Task details
Transcribe every record in full, keeping it exactly the same.

Records to process
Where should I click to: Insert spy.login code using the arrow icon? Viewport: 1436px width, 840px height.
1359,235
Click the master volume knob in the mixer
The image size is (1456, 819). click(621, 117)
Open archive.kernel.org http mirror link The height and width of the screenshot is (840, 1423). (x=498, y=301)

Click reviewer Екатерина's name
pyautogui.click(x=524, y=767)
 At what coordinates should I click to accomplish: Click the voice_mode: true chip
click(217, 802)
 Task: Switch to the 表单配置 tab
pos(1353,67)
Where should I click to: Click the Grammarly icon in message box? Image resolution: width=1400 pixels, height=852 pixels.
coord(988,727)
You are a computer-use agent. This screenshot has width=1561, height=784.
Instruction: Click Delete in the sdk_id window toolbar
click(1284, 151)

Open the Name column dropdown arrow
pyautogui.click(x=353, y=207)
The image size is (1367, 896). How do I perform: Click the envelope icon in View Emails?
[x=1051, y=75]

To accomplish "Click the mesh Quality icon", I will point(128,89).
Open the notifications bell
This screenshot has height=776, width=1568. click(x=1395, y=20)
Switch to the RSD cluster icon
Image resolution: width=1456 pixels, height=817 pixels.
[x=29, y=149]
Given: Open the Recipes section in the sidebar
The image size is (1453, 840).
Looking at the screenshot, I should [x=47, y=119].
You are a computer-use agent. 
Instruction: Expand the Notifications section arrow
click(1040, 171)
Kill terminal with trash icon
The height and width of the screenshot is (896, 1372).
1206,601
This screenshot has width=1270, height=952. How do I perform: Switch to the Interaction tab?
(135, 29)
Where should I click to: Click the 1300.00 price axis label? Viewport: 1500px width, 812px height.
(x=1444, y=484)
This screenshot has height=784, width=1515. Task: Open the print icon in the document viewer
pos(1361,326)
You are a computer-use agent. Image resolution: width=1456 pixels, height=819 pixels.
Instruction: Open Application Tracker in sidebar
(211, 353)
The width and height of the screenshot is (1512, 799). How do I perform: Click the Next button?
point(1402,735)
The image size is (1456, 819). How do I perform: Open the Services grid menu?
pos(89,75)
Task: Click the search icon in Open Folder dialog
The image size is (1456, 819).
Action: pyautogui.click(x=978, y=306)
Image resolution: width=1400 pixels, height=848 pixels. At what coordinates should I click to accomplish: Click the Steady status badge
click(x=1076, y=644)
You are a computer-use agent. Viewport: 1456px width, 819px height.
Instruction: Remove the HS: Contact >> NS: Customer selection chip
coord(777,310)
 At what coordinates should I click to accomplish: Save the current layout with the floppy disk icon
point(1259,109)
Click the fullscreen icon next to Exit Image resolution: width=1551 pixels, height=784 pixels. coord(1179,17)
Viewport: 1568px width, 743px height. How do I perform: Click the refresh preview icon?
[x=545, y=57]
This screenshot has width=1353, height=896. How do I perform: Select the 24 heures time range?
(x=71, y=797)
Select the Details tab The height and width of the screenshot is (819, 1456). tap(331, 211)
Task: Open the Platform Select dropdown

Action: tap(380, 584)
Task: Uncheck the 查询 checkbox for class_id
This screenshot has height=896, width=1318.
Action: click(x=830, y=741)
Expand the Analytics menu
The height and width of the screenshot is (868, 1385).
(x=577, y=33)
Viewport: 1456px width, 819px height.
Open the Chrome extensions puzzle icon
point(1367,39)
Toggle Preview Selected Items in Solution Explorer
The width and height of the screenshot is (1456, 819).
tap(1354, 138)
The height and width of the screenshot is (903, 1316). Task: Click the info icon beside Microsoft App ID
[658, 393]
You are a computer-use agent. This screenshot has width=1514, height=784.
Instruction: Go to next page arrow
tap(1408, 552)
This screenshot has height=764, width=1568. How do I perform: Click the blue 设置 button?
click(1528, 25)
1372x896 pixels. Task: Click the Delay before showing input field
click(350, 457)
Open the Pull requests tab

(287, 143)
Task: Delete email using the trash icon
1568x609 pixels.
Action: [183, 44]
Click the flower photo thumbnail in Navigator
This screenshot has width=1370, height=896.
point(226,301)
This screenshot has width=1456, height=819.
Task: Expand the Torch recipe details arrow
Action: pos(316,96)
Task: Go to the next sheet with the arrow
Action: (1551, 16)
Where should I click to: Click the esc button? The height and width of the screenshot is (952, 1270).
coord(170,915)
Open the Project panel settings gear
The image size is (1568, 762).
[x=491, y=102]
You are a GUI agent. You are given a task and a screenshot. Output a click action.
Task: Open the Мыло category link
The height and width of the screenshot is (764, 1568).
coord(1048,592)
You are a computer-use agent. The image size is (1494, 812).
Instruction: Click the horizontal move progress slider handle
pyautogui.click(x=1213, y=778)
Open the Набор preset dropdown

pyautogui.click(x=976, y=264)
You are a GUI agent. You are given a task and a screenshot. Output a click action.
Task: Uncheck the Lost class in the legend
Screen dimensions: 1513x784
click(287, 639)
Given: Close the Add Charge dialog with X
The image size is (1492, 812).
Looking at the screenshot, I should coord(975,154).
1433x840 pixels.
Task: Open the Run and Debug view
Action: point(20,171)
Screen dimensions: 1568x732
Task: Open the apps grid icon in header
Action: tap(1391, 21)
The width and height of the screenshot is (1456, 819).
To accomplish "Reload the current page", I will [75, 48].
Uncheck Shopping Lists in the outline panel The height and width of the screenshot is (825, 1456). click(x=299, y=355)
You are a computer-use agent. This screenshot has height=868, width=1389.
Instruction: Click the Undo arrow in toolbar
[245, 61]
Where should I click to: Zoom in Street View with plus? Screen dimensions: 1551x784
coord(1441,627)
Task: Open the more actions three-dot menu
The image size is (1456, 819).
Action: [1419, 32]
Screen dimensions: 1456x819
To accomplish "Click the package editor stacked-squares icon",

Reply to the exercise
Where should I click to: Insert spy.login code using the arrow icon? Viewport: 1436px width, 840px height.
1359,235
Click the master volume knob in the mixer
The image size is (1456, 819). click(621, 117)
Open archive.kernel.org http mirror link The height and width of the screenshot is (840, 1423). (x=498, y=301)

Click reviewer Екатерина's name
pyautogui.click(x=524, y=767)
 At what coordinates should I click to accomplish: Click the voice_mode: true chip
click(217, 802)
 Task: Switch to the 表单配置 tab
pos(1353,67)
Where should I click to: Click the Grammarly icon in message box? Image resolution: width=1400 pixels, height=852 pixels.
coord(988,727)
You are a computer-use agent. This screenshot has width=1561, height=784.
Instruction: Click Delete in the sdk_id window toolbar
click(1284, 151)

Open the Name column dropdown arrow
pyautogui.click(x=353, y=207)
The image size is (1367, 896). How do I perform: Click the envelope icon in View Emails?
[x=1051, y=75]

To accomplish "Click the mesh Quality icon", I will point(128,89).
Open the notifications bell
This screenshot has height=776, width=1568. click(x=1395, y=20)
Switch to the RSD cluster icon
Image resolution: width=1456 pixels, height=817 pixels.
[x=29, y=149]
Given: Open the Recipes section in the sidebar
The image size is (1453, 840).
Looking at the screenshot, I should [x=47, y=119].
You are a computer-use agent. 
Instruction: Expand the Notifications section arrow
click(1040, 171)
Kill terminal with trash icon
The height and width of the screenshot is (896, 1372).
1206,601
This screenshot has width=1270, height=952. How do I perform: Switch to the Interaction tab?
(135, 29)
Where should I click to: Click the 1300.00 price axis label? Viewport: 1500px width, 812px height.
(x=1444, y=484)
This screenshot has height=784, width=1515. Task: Open the print icon in the document viewer
pos(1361,326)
You are a computer-use agent. Image resolution: width=1456 pixels, height=819 pixels.
Instruction: Open Application Tracker in sidebar
(211, 353)
The width and height of the screenshot is (1512, 799). How do I perform: Click the Next button?
point(1402,735)
The image size is (1456, 819). How do I perform: Open the Services grid menu?
pos(89,75)
Task: Click the search icon in Open Folder dialog
The image size is (1456, 819).
Action: pyautogui.click(x=978, y=306)
Image resolution: width=1400 pixels, height=848 pixels. At what coordinates should I click to accomplish: Click the Steady status badge
click(x=1076, y=644)
You are a computer-use agent. Viewport: 1456px width, 819px height.
Instruction: Remove the HS: Contact >> NS: Customer selection chip
coord(777,310)
 At what coordinates should I click to accomplish: Save the current layout with the floppy disk icon
point(1259,109)
Click the fullscreen icon next to Exit Image resolution: width=1551 pixels, height=784 pixels. coord(1179,17)
Viewport: 1568px width, 743px height. How do I perform: Click the refresh preview icon?
[x=545, y=57]
This screenshot has width=1353, height=896. How do I perform: Select the 24 heures time range?
(x=71, y=797)
Select the Details tab The height and width of the screenshot is (819, 1456). tap(331, 211)
Task: Open the Platform Select dropdown

Action: tap(380, 584)
Task: Uncheck the 查询 checkbox for class_id
This screenshot has height=896, width=1318.
Action: click(x=830, y=741)
Expand the Analytics menu
The height and width of the screenshot is (868, 1385).
(x=577, y=33)
Viewport: 1456px width, 819px height.
Open the Chrome extensions puzzle icon
point(1367,39)
Toggle Preview Selected Items in Solution Explorer
The width and height of the screenshot is (1456, 819).
tap(1354, 138)
The height and width of the screenshot is (903, 1316). Task: Click the info icon beside Microsoft App ID
[658, 393]
You are a computer-use agent. This screenshot has width=1514, height=784.
Instruction: Go to next page arrow
tap(1408, 552)
This screenshot has height=764, width=1568. How do I perform: Click the blue 设置 button?
click(1528, 25)
1372x896 pixels. Task: Click the Delay before showing input field
click(350, 457)
Open the Pull requests tab

(287, 143)
Task: Delete email using the trash icon
1568x609 pixels.
Action: [183, 44]
Click the flower photo thumbnail in Navigator
This screenshot has width=1370, height=896.
point(226,301)
This screenshot has width=1456, height=819.
Task: Expand the Torch recipe details arrow
Action: pos(316,96)
Task: Go to the next sheet with the arrow
Action: (1551, 16)
Where should I click to: Click the esc button? The height and width of the screenshot is (952, 1270).
coord(170,915)
Open the Project panel settings gear
The image size is (1568, 762).
[x=491, y=102]
You are a GUI agent. You are given a task and a screenshot. Output a click action.
Task: Open the Мыло category link
The height and width of the screenshot is (764, 1568).
coord(1048,592)
You are a computer-use agent. The image size is (1494, 812).
Instruction: Click the horizontal move progress slider handle
pyautogui.click(x=1213, y=778)
Open the Набор preset dropdown

pyautogui.click(x=976, y=264)
You are a GUI agent. You are given a task and a screenshot. Output a click action.
Task: Uncheck the Lost class in the legend
Screen dimensions: 1513x784
click(287, 639)
Given: Close the Add Charge dialog with X
The image size is (1492, 812).
Looking at the screenshot, I should coord(975,154).
1433x840 pixels.
Task: Open the Run and Debug view
Action: point(20,171)
Screen dimensions: 1568x732
Task: Open the apps grid icon in header
Action: tap(1391, 21)
The width and height of the screenshot is (1456, 819).
To accomplish "Reload the current page", I will [75, 48].
Uncheck Shopping Lists in the outline panel The height and width of the screenshot is (825, 1456). click(x=299, y=355)
You are a computer-use agent. This screenshot has height=868, width=1389.
Instruction: Click the Undo arrow in toolbar
[245, 61]
Where should I click to: Zoom in Street View with plus? Screen dimensions: 1551x784
coord(1441,627)
Task: Open the more actions three-dot menu
The image size is (1456, 819).
Action: [1419, 32]
Screen dimensions: 1456x819
To accomplish "Click the package editor stacked-squares icon",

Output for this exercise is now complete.